High pressure pushes the blood through the glomerular walls into Bowman's capsule. In moving into Bowman's capsule to become the glomerular filtrate, the blood must pass through a basement membrane composed of carbohydrate and protein polymers including a basal lamina. The rate of filtration depends on the blood pressure. Filtration removes the formed elements as well as large proteins.

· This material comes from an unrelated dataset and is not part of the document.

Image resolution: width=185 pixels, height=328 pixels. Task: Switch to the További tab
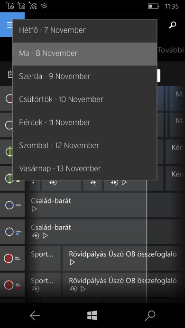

Most of the sodium and potassium and practically all of the glucose and vitamins are reabsorbed by the tubule and moved into the extracellular fluid surrounding the nephrons. . If the concentration of a particular ion is too low in the blood plasma, the tubule will selectively reabsorb less of the material. Most reabsorption occurs in the proximal convoluted tubule. Positively charged ions (Na+ and K+) are mostly actively transported with Cl- and HCO3- following by facilitated diffusion. However, in the ascending limb, Cl- is actively transported with Na+ following passively.

As the tubule descends into the medulla along the loop of Henle, water follows passively by osmosis. The filtrate passes through the urea brine bath of the medulla both in the loop of Henle and in the collecting duct. In both places, water leaves the filtrate to enter the hyperosmotic medulla, concentrating the urine

Secretion of H+ occurs in both the proximal and distal convoluted tubules, essential to pH regulation.